- REQUIRED TASK
Rewrite the data below, changing every "GUI agent" to "interface agent" and leaving everything else as it is.

======== RECORDS ========

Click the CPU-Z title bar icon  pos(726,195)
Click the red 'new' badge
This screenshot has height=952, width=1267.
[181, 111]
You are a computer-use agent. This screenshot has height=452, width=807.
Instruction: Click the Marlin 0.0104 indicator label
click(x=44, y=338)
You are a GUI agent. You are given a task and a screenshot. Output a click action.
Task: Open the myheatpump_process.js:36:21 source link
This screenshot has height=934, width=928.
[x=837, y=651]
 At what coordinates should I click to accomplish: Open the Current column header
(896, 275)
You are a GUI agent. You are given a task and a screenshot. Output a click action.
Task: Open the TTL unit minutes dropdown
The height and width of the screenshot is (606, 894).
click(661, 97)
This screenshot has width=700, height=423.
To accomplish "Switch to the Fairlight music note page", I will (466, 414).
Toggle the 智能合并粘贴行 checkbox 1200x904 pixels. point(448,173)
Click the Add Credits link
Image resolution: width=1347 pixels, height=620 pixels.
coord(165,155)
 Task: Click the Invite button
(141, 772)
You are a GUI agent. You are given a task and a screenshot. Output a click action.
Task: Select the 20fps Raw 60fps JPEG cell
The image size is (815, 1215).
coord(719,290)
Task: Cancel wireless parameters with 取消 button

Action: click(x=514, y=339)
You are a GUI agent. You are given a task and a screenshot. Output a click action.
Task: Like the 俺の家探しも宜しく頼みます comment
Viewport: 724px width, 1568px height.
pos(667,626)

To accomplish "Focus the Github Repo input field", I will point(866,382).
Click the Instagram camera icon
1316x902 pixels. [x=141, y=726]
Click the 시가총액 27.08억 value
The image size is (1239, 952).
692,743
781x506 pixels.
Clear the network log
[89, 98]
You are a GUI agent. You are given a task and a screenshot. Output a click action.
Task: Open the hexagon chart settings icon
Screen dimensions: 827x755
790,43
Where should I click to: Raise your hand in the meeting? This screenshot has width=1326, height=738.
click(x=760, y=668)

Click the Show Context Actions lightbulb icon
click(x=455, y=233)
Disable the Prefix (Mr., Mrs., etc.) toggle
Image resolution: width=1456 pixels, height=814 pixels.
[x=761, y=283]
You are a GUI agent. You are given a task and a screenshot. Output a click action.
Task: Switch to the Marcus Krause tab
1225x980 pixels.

========

- FINAL ANSWER
Click the CPU-Z title bar icon  pos(726,195)
Click the red 'new' badge
This screenshot has height=952, width=1267.
[181, 111]
You are a computer-use agent. This screenshot has height=452, width=807.
Instruction: Click the Marlin 0.0104 indicator label
click(x=44, y=338)
You are a interface agent. You are given a task and a screenshot. Output a click action.
Task: Open the myheatpump_process.js:36:21 source link
This screenshot has height=934, width=928.
[x=837, y=651]
 At what coordinates should I click to accomplish: Open the Current column header
(896, 275)
You are a interface agent. You are given a task and a screenshot. Output a click action.
Task: Open the TTL unit minutes dropdown
The height and width of the screenshot is (606, 894).
click(661, 97)
This screenshot has width=700, height=423.
To accomplish "Switch to the Fairlight music note page", I will (466, 414).
Toggle the 智能合并粘贴行 checkbox 1200x904 pixels. point(448,173)
Click the Add Credits link
Image resolution: width=1347 pixels, height=620 pixels.
coord(165,155)
 Task: Click the Invite button
(141, 772)
You are a interface agent. You are given a task and a screenshot. Output a click action.
Task: Select the 20fps Raw 60fps JPEG cell
The image size is (815, 1215).
coord(719,290)
Task: Cancel wireless parameters with 取消 button

Action: click(x=514, y=339)
You are a interface agent. You are given a task and a screenshot. Output a click action.
Task: Like the 俺の家探しも宜しく頼みます comment
Viewport: 724px width, 1568px height.
pos(667,626)

To accomplish "Focus the Github Repo input field", I will point(866,382).
Click the Instagram camera icon
1316x902 pixels. [x=141, y=726]
Click the 시가총액 27.08억 value
The image size is (1239, 952).
692,743
781x506 pixels.
Clear the network log
[89, 98]
You are a interface agent. You are given a task and a screenshot. Output a click action.
Task: Open the hexagon chart settings icon
Screen dimensions: 827x755
790,43
Where should I click to: Raise your hand in the meeting? This screenshot has width=1326, height=738.
click(x=760, y=668)

Click the Show Context Actions lightbulb icon
click(x=455, y=233)
Disable the Prefix (Mr., Mrs., etc.) toggle
Image resolution: width=1456 pixels, height=814 pixels.
[x=761, y=283]
You are a interface agent. You are given a task and a screenshot. Output a click action.
Task: Switch to the Marcus Krause tab
1225x980 pixels.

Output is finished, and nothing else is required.